* [Your task]
Your task is to copy all of the data exactly.

* [Data records]
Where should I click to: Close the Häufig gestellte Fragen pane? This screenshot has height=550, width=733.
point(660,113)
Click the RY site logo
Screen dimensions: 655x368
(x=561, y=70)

* [Answer area]
Where should I click to: Close the Häufig gestellte Fragen pane? This screenshot has height=550, width=733.
point(660,113)
Click the RY site logo
Screen dimensions: 655x368
(x=561, y=70)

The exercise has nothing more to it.